Disclosure requirements of the Takeover Code (the "Code")

Under Rule 8.3(a) of the Code, any person who is interested in 1% or more of any class of relevant securities of an offeree company or of any securities exchange offeror (being any offeror other than an offeror in respect of which it has been announced that its offer is, or is likely to be, solely in cash) must make an Opening Position Disclosure following the commencement of the offer period and, if later, following the announcement in which any securities exchange offeror is first identified. An Opening Position Disclosure must contain details of the person's interests and short positions in, and rights to subscribe for, any relevant securities of each of (i) the offeree company and (ii) any securities exchange offeror(s). An Opening Position Disclosure by a person to whom Rule 8.3(a) applies must be made by no later than 3.30 pm (London time) on the 10th business day following the commencement of the offer period and, if appropriate, by no later than 3.30 pm (London time) on the 10th business day following the announcement in which any securities exchange offeror is first identified. Relevant persons who deal in the relevant securities of the offeree company or of a securities exchange offeror prior to the deadline for making an Opening Position Disclosure must instead make a Dealing Disclosure.

Under Rule 8.3(b) of the Code, any person who is, or becomes, interested in 1% or more of any class of relevant securities of the offeree company or of any securities exchange offeror must make a Dealing Disclosure if the person deals in any relevant securities of the offeree company or of any securities exchange offeror. A Dealing Disclosure must contain details of the dealing concerned and of the person's interests and short positions in, and rights to subscribe for, any relevant securities of each of (i) the offeree company and (ii) any securities exchange offeror, save to the extent that these details have previously been disclosed under Rule 8. A Dealing Disclosure by a person to whom Rule 8.3(b) applies must be made by no later than 3.30 pm (London time) on the business day following the date of the relevant dealing.
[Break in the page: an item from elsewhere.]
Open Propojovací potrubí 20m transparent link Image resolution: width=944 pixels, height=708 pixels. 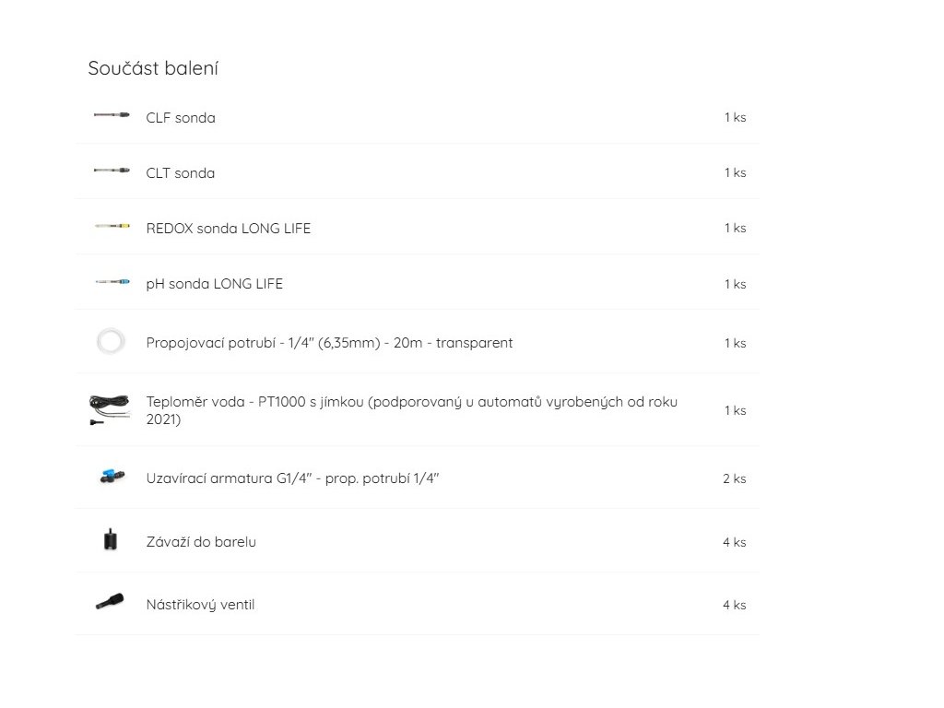[x=329, y=343]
Disclosures are therefore required in the shares of Elektron and Microgen.

If two or more persons act together pursuant to an agreement or understanding, whether formal or informal, to acquire or control an interest in relevant securities of an offeree company or a securities exchange offeror, they will be deemed to be a single person for the purpose of Rule 8.3.
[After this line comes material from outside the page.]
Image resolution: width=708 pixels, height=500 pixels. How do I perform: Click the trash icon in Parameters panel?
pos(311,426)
Opening Position Disclosures must also be made by the offeree company and by any offeror and Dealing Disclosures must also be made by the offeree company, by any offeror and by any persons acting in concert with any of them (see Rules 8.1, 8.2 and 8.4).
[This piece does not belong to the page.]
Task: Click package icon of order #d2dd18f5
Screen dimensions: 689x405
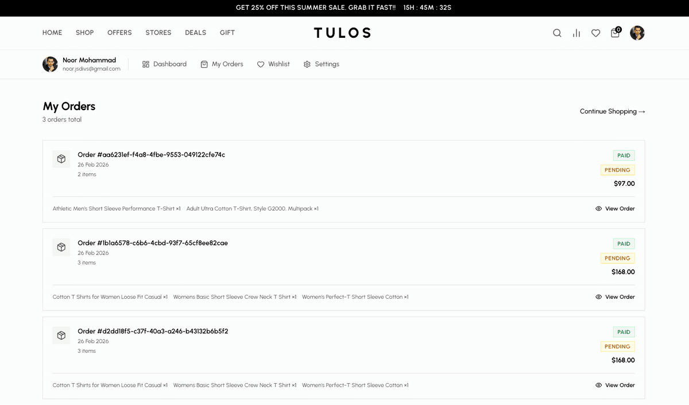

Details of the offeree and offeror companies in respect of whose relevant securities Opening Position Disclosures and Dealing Disclosures must be made can be found in the Disclosure Table on the Takeover Panel's website atwww.thetakeoverpanel.org.uk, including details of the number of relevant securities in issue, when the offer period commenced and when any offeror was first identified. You should contact the Panel's Market Surveillance Unit on +44 (0)20 7638 0129 if you are in any doubt as to whether you are required to make an Opening Position Disclosure or a Dealing Disclosure.

Rule 2.10

In accordance with Rule 2.10 of the Takeover Code, Microgen confirms that it has 74,559,419 ordinary shares of 5 pence each in issue.  The ISIN reference for these securities is GB0005869531.

Publication on website

In accordance with Rule 30.4 of the Code, a copy of this announcement will be available on Microgen's website:www.microgen.comby no later than 12 noon on 21 May.  Neither the contents of Company's website, nor the contents of any other website accessible from hyperlinks on Microgen's website, is incorporated into or forms part of this announcement.